Activity: Write out the listing below word for word.

Data records:
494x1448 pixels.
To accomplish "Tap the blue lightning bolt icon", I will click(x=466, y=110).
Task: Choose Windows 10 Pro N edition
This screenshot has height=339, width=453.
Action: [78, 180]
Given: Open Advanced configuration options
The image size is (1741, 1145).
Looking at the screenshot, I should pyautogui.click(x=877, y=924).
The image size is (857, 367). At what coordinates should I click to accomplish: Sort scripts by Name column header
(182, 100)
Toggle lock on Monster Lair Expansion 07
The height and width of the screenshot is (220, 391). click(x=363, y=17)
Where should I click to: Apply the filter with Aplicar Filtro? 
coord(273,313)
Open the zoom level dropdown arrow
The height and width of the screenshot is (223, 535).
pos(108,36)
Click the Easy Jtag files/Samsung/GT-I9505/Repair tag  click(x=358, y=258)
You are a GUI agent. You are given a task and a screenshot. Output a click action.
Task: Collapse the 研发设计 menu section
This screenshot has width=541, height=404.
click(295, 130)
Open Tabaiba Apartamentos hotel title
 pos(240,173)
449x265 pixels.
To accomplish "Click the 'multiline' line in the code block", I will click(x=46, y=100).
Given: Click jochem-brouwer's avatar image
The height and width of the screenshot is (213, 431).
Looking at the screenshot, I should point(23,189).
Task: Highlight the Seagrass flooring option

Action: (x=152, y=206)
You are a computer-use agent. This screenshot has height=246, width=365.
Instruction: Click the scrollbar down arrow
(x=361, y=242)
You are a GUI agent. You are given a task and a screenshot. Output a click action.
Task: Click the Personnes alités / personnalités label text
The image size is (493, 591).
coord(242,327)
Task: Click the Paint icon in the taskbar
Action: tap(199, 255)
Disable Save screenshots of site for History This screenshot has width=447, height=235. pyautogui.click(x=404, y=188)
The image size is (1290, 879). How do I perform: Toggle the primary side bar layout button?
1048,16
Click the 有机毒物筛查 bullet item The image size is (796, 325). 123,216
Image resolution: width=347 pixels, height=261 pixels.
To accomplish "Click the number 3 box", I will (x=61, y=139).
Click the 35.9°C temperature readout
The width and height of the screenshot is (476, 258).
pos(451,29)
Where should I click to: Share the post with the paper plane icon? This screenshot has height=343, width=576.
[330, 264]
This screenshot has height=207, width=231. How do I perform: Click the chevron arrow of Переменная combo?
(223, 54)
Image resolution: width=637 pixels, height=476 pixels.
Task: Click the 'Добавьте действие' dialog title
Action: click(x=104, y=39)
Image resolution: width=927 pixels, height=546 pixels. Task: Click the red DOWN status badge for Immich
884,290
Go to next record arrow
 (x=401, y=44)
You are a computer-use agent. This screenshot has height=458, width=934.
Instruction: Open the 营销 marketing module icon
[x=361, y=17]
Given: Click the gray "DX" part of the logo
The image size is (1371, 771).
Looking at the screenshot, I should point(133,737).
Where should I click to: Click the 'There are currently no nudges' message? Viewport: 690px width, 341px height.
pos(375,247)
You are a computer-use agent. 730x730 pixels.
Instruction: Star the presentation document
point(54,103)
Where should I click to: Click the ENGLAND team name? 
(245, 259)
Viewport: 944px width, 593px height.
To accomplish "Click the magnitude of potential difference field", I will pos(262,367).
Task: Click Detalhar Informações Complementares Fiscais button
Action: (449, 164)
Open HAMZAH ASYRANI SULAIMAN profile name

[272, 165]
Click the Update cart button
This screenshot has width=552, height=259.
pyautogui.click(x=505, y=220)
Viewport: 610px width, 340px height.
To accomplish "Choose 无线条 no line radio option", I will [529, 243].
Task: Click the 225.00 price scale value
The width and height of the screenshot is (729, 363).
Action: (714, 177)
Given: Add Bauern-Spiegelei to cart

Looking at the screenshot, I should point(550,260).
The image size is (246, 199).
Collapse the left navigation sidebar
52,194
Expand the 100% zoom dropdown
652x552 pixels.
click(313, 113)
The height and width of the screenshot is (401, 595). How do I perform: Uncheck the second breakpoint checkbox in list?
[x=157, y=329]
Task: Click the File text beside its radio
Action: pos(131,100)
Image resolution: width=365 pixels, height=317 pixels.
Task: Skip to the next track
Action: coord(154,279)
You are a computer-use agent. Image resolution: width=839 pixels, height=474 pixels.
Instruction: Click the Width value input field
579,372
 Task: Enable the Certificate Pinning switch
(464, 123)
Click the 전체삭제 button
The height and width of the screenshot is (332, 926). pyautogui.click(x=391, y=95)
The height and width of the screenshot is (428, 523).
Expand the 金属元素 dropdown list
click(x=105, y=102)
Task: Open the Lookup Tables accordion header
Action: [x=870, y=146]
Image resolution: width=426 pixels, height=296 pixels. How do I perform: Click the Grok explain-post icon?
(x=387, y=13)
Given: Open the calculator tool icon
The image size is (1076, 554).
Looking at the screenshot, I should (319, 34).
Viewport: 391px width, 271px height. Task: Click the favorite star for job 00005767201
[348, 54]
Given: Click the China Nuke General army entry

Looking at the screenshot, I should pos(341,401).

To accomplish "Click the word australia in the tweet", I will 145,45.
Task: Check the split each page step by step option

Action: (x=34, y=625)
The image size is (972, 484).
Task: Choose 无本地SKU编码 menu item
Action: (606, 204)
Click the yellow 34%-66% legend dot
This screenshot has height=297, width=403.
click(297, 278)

Result below:
494x1448 pixels.
To accomplish "Tap the blue lightning bolt icon", I will click(x=466, y=110).
Task: Choose Windows 10 Pro N edition
This screenshot has height=339, width=453.
Action: [78, 180]
Given: Open Advanced configuration options
The image size is (1741, 1145).
Looking at the screenshot, I should pyautogui.click(x=877, y=924).
The image size is (857, 367). At what coordinates should I click to accomplish: Sort scripts by Name column header
(182, 100)
Toggle lock on Monster Lair Expansion 07
The height and width of the screenshot is (220, 391). click(x=363, y=17)
Where should I click to: Apply the filter with Aplicar Filtro? 
coord(273,313)
Open the zoom level dropdown arrow
The height and width of the screenshot is (223, 535).
pos(108,36)
Click the Easy Jtag files/Samsung/GT-I9505/Repair tag  click(x=358, y=258)
You are a GUI agent. You are given a task and a screenshot. Output a click action.
Task: Collapse the 研发设计 menu section
This screenshot has width=541, height=404.
click(295, 130)
Open Tabaiba Apartamentos hotel title
 pos(240,173)
449x265 pixels.
To accomplish "Click the 'multiline' line in the code block", I will click(x=46, y=100).
Given: Click jochem-brouwer's avatar image
The height and width of the screenshot is (213, 431).
Looking at the screenshot, I should point(23,189).
Task: Highlight the Seagrass flooring option

Action: (x=152, y=206)
You are a computer-use agent. This screenshot has height=246, width=365.
Instruction: Click the scrollbar down arrow
(x=361, y=242)
You are a GUI agent. You are given a task and a screenshot. Output a click action.
Task: Click the Personnes alités / personnalités label text
The image size is (493, 591).
coord(242,327)
Task: Click the Paint icon in the taskbar
Action: tap(199, 255)
Disable Save screenshots of site for History This screenshot has width=447, height=235. pyautogui.click(x=404, y=188)
The image size is (1290, 879). How do I perform: Toggle the primary side bar layout button?
1048,16
Click the 有机毒物筛查 bullet item The image size is (796, 325). 123,216
Image resolution: width=347 pixels, height=261 pixels.
To accomplish "Click the number 3 box", I will (x=61, y=139).
Click the 35.9°C temperature readout
The width and height of the screenshot is (476, 258).
pos(451,29)
Where should I click to: Share the post with the paper plane icon? This screenshot has height=343, width=576.
[330, 264]
This screenshot has height=207, width=231. How do I perform: Click the chevron arrow of Переменная combo?
(223, 54)
Image resolution: width=637 pixels, height=476 pixels.
Task: Click the 'Добавьте действие' dialog title
Action: click(x=104, y=39)
Image resolution: width=927 pixels, height=546 pixels. Task: Click the red DOWN status badge for Immich
884,290
Go to next record arrow
 (x=401, y=44)
You are a computer-use agent. This screenshot has height=458, width=934.
Instruction: Open the 营销 marketing module icon
[x=361, y=17]
Given: Click the gray "DX" part of the logo
The image size is (1371, 771).
Looking at the screenshot, I should point(133,737).
Where should I click to: Click the 'There are currently no nudges' message? Viewport: 690px width, 341px height.
pos(375,247)
You are a computer-use agent. 730x730 pixels.
Instruction: Star the presentation document
point(54,103)
Where should I click to: Click the ENGLAND team name? 
(245, 259)
Viewport: 944px width, 593px height.
To accomplish "Click the magnitude of potential difference field", I will pos(262,367).
Task: Click Detalhar Informações Complementares Fiscais button
Action: (449, 164)
Open HAMZAH ASYRANI SULAIMAN profile name

[272, 165]
Click the Update cart button
This screenshot has width=552, height=259.
pyautogui.click(x=505, y=220)
Viewport: 610px width, 340px height.
To accomplish "Choose 无线条 no line radio option", I will [529, 243].
Task: Click the 225.00 price scale value
The width and height of the screenshot is (729, 363).
Action: (714, 177)
Given: Add Bauern-Spiegelei to cart

Looking at the screenshot, I should point(550,260).
The image size is (246, 199).
Collapse the left navigation sidebar
52,194
Expand the 100% zoom dropdown
652x552 pixels.
click(313, 113)
The height and width of the screenshot is (401, 595). How do I perform: Uncheck the second breakpoint checkbox in list?
[x=157, y=329]
Task: Click the File text beside its radio
Action: pos(131,100)
Image resolution: width=365 pixels, height=317 pixels.
Task: Skip to the next track
Action: coord(154,279)
You are a computer-use agent. Image resolution: width=839 pixels, height=474 pixels.
Instruction: Click the Width value input field
579,372
 Task: Enable the Certificate Pinning switch
(464, 123)
Click the 전체삭제 button
The height and width of the screenshot is (332, 926). pyautogui.click(x=391, y=95)
The height and width of the screenshot is (428, 523).
Expand the 金属元素 dropdown list
click(x=105, y=102)
Task: Open the Lookup Tables accordion header
Action: [x=870, y=146]
Image resolution: width=426 pixels, height=296 pixels. How do I perform: Click the Grok explain-post icon?
(x=387, y=13)
Given: Open the calculator tool icon
The image size is (1076, 554).
Looking at the screenshot, I should (319, 34).
Viewport: 391px width, 271px height. Task: Click the favorite star for job 00005767201
[348, 54]
Given: Click the China Nuke General army entry

Looking at the screenshot, I should pos(341,401).

To accomplish "Click the word australia in the tweet", I will 145,45.
Task: Check the split each page step by step option

Action: (x=34, y=625)
The image size is (972, 484).
Task: Choose 无本地SKU编码 menu item
Action: (606, 204)
Click the yellow 34%-66% legend dot
This screenshot has height=297, width=403.
click(297, 278)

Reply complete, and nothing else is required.